Drug Resistance Strategies Project (DRSP)

Jennifer Warren

Jennifer R. Warren has a Ph.D in Communication Arts and Sciences from The Pennsylvania State University with a concentration in health communication/prevention and group identities. Currently, Dr. Warren is a Postdoctoral Associate in the Program for Health Disparities Research located in the Medical School at the University of Minnesota where, drawing upon her communication background, she focuses on tobacco control and the reduction of tobacco-related health disparities within lower income African American communities. In this context, she is specifically addressing the question of how can barriers be reduced to increase low income African Americans’ rates of tobacco use cessation and their commitment to community-level tobacco control? 
For Dr. Warren barriers include access-related (content/message, channel relevance) health disparities within low-income African American communities.   She believes health information is available within these communities; however, how this information is delivered and what it communicates ignores the multiple, dynamic, and interactive realities/identities of the audience.  Additionally, low-income communities are usually viewed as unable/unwilling to use new technology for health.  These positions have problematic assumptions and maintain a inequitable status quo both of which Dr. Warren is working to address through her funded research. 
As PI, she has funding from the Cancer Research and Prevention Foundation (CRPF; now Prevent Cancer Foundation) and American Cancer Society (ACS) to develop two tailored web-based smoking cessation interventions targeting low-income, urban, African American smokers who smoke 10 or fewer cigarettes per day (ACS) and smokers in general (CRPF).  These projects will culminate in a small scale randomized control trial of the intervention’s usability and user experience and offer findings to apply for a larger grant to conduct a full-scale trial assessing the effectiveness a web-based quit smoking program targeting this population. A third study funded by ClearWay of Minnesota will assess how low-income African American parents can be mobilized to address the harms of parental and other adult secondhand smoke exposure among children ages 6 weeks to 5 years of age to obtain data for a funded full scale community health campaign. Additionally, to address the risks of unidimensional (monolithic) health information tailoring, Dr. Warren has developed the Model of Integrative Community Ecologies in Ehealth (MICEE) – a process-oriented tailoring model to be applied and tested in her public health research.  She has also developed and tested an instrument to measure how group identity impacts the seeking and finding of health information (article under review). 
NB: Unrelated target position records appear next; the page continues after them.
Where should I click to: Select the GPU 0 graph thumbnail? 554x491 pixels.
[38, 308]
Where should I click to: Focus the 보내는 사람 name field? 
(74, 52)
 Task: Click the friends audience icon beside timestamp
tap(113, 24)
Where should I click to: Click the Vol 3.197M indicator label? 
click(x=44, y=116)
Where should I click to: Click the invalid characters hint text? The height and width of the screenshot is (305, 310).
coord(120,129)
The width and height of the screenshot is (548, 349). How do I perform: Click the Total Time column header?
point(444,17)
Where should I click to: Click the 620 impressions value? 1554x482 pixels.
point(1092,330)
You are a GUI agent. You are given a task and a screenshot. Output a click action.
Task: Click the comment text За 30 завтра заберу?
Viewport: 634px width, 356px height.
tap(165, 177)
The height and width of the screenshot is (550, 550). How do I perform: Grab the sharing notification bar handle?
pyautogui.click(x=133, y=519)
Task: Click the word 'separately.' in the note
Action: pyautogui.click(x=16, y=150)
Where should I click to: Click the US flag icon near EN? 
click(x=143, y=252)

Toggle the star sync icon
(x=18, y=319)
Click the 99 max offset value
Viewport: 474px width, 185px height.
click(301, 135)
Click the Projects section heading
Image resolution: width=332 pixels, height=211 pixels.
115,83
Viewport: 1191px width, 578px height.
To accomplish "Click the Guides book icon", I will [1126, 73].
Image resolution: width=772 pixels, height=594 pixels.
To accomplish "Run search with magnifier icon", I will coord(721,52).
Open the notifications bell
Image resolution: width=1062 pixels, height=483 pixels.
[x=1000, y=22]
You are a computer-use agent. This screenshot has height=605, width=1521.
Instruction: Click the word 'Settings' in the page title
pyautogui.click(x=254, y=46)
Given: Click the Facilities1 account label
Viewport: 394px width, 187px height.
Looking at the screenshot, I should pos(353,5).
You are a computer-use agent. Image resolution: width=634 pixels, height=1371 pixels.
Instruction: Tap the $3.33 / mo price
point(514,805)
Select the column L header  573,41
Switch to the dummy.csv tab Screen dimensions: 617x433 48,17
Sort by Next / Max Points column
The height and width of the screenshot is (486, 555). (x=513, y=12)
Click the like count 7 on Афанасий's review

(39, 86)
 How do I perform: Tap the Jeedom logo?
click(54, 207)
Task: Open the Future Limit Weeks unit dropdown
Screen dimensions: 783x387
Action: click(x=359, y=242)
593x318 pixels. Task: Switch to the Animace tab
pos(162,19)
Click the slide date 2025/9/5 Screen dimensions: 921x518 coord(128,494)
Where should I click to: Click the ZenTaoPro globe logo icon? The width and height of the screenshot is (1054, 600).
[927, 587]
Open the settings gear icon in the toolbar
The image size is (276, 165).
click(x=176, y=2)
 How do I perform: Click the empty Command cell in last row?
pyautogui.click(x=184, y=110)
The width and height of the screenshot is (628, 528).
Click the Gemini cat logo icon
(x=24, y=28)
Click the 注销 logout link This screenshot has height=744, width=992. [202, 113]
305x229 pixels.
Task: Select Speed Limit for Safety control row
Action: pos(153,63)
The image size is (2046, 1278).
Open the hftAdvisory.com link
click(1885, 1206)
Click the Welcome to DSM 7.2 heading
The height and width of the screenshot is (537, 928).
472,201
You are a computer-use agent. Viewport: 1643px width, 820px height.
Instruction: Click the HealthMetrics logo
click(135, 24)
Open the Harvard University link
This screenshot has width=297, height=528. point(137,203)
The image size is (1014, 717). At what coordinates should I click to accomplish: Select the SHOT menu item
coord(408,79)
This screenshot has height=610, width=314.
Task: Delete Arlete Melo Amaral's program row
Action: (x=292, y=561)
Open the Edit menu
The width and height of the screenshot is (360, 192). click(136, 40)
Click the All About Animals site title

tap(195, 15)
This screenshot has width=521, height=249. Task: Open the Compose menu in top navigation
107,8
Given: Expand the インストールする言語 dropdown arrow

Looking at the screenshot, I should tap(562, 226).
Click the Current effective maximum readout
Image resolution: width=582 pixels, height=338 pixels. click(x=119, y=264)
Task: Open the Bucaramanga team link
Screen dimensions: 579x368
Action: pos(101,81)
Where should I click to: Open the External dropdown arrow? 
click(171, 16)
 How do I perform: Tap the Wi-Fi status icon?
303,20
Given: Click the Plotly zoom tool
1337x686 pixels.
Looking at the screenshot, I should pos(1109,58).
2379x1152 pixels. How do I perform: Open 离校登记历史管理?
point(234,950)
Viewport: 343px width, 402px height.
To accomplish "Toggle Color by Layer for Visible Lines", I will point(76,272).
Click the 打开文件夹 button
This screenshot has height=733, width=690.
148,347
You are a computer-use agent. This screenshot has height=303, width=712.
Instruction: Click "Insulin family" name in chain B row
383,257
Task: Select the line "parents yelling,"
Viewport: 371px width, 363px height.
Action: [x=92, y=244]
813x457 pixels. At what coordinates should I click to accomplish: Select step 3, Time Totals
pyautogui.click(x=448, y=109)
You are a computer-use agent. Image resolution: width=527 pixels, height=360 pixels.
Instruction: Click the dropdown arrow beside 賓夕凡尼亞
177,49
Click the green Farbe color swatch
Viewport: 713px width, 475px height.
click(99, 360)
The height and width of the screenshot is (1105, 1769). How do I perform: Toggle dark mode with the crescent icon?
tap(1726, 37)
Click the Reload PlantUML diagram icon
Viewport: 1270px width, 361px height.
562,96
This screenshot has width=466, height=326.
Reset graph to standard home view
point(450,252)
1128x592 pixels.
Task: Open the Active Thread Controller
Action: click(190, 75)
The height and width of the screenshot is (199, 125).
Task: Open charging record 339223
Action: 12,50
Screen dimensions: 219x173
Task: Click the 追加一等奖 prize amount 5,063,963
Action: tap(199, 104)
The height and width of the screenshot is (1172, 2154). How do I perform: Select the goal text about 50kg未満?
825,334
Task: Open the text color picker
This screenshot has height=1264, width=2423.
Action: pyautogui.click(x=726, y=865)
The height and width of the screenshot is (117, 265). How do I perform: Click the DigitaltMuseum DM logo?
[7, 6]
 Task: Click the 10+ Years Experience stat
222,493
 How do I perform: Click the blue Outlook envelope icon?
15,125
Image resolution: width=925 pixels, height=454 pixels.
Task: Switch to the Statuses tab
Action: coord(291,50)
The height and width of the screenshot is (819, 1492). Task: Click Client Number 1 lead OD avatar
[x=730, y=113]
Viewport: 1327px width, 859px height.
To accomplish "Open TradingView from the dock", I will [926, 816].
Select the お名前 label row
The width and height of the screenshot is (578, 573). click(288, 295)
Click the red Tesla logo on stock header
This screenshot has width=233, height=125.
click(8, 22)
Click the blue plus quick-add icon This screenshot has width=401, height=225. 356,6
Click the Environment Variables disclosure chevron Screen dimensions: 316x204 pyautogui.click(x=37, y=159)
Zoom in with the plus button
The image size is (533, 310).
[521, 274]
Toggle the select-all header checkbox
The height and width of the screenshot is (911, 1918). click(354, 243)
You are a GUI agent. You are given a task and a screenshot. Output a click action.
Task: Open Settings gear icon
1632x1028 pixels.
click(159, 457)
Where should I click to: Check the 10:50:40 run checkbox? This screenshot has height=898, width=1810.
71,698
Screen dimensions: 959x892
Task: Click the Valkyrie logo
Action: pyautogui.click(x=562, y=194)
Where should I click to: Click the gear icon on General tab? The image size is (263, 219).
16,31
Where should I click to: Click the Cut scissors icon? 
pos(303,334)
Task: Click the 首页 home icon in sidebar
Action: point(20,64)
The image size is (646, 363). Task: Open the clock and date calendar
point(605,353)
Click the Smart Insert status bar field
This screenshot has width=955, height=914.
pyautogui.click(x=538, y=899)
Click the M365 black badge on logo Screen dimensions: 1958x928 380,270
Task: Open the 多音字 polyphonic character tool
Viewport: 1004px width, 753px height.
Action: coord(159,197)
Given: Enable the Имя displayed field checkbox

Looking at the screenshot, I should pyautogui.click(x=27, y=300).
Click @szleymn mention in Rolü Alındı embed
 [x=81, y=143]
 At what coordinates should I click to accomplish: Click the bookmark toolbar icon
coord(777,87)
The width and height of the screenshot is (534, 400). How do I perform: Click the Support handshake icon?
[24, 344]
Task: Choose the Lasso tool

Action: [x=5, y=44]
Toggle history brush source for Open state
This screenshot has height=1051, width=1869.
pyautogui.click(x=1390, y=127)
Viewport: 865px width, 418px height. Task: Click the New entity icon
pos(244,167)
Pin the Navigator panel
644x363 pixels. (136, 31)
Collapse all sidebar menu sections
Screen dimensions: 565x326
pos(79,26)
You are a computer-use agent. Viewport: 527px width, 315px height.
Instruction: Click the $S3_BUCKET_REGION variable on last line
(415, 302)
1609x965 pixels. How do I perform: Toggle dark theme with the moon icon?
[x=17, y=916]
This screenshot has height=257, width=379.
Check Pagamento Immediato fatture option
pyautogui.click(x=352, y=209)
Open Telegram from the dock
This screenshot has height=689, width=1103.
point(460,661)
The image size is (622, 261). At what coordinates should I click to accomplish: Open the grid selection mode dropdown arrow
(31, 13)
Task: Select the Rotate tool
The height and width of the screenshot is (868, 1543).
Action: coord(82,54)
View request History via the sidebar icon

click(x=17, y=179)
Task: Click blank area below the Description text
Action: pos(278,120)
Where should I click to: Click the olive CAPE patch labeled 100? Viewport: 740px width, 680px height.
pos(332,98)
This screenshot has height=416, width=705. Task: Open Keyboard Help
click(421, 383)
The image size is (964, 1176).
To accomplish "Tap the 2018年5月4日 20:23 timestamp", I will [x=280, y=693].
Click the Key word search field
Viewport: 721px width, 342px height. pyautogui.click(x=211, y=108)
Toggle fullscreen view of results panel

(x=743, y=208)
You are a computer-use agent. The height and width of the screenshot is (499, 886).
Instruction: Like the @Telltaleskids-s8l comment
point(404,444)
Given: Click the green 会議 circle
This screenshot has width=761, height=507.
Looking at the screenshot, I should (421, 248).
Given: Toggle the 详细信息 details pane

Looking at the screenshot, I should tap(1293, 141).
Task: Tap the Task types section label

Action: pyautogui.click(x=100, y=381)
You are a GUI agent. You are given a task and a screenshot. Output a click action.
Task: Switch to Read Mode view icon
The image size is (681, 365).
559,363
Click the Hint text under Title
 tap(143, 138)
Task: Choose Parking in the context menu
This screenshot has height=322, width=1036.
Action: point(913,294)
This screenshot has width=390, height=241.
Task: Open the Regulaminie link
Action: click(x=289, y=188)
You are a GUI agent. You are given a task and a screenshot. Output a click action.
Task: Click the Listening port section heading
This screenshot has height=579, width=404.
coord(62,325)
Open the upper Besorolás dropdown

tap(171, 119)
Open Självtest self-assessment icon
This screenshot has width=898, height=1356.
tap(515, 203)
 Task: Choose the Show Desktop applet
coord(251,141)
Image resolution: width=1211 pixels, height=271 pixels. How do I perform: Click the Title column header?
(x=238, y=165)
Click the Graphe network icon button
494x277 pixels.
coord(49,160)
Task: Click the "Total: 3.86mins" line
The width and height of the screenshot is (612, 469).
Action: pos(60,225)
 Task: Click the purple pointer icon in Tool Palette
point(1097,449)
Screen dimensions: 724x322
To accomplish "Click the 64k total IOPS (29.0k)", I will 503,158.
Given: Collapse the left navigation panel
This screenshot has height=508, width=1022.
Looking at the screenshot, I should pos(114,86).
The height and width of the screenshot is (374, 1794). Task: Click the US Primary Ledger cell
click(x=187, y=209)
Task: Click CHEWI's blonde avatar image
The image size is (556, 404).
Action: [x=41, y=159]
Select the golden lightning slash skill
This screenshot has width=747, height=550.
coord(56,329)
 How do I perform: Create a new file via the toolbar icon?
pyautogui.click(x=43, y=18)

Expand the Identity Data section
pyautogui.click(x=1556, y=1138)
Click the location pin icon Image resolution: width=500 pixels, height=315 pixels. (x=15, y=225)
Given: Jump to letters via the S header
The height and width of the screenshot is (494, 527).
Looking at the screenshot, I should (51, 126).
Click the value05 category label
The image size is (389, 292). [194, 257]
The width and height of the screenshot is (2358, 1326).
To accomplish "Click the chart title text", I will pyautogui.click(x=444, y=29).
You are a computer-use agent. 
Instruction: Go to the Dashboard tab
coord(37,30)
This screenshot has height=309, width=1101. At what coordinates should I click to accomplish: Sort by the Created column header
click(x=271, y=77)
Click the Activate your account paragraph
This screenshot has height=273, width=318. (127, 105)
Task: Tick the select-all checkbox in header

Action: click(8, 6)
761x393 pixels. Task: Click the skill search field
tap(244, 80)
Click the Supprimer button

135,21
Dr. Warren also has several collaborative publications in national journals, including  “Substance use, resistance skills, decision making, and refusal efficacy among Mexican and Mexican American preadolescents” in Health Communication and “Communicating prevention: The effects of the keepin’ it REAL classroom videotapes and televised PSAs on middle-school students’ substance use” in the Journal of Applied Communication Research. Dr. Warren currently has several co-authored publications under review, two of which address secondhand smoke among African American light smokers and the role of cultural and class-based identity in seeking and finding information online.